Considérant que la même décision, dans ses chapitres II et III, lance l’appel aux candidatures pour l’édition des services mentionnés plus haut, en précisant les étapes constitutives de cette procédure, le contenu du dossier à remettre par les candidats, les modalités d’examen des candidatures et notamment les critères de sélection qui seront retenus ainsi que les dispositions liées à l’attribution des fréquences ; qu’elle présente dans cette mesure le caractère d’une mesure préparatoire qui n’est pas susceptible d’être déférée au juge de l’excès de pouvoir ;

Considérant qu’il résulte de ce qui précède que le Conseil supérieur de l’audiovisuel est fondé à soutenir que la requête tendant à l’annulation de la décision du 24 juillet 2001 est irrecevable ;

D E C I D E :

Article 1er : La requête de l’ASSOCIATION FRANÇAISE DES OPERATEURS DE RESEAUX MULTISERVICES et autres est rejetée.

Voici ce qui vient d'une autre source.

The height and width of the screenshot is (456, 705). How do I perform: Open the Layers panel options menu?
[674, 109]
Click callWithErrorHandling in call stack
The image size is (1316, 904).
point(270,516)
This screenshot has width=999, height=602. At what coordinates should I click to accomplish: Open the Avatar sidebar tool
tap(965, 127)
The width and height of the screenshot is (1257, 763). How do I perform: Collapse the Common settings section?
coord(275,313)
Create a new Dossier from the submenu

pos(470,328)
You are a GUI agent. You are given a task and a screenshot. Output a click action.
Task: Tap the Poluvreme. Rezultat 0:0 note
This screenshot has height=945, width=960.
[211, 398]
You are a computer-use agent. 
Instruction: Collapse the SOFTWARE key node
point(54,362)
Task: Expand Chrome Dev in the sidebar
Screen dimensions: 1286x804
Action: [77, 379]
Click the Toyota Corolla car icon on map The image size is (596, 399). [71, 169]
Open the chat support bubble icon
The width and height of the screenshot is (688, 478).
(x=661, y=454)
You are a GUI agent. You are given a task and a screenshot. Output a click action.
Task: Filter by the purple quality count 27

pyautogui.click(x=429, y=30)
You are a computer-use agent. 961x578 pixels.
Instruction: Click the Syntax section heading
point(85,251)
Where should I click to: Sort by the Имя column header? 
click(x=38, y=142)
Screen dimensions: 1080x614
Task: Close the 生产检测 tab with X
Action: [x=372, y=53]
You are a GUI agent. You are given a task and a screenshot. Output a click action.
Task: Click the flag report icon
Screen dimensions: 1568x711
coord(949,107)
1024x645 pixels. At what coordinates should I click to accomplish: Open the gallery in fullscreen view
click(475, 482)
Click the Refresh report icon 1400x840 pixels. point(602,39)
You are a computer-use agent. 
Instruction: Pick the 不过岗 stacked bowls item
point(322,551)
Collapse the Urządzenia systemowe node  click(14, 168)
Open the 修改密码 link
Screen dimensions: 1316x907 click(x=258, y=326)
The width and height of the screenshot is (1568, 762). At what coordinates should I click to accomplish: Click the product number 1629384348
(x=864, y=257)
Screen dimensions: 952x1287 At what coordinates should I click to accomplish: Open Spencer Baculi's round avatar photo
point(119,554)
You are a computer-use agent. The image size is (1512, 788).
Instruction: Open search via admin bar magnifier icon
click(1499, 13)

Article 2 : La présente décision sera notifiée à l’ASSOCIATION FRANÇAISE DES OPERATEURS DE RESEAUX MULTISERVICES (AFORM), à la SOCIETE EST VIDEO COMMUNICATION, à la SOCIETE FRANCE TELECOM CABLE, à la SOCIETE NC NUMERICABLE, à la SOCIETE LYONNAISE COMMUNICATIONS (NOOS), à la SOCIETE NTL FRANCE, à la SOCIETE DE CONCEPTION ET DE GESTION DE SERVICES (SCGS), à la SOCIETE UPC FRANCE, à la SOCIETE VALVISION, au Conseil supérieur de l’audiovisuel, au Premier ministre et au ministre de la culture et de la communication.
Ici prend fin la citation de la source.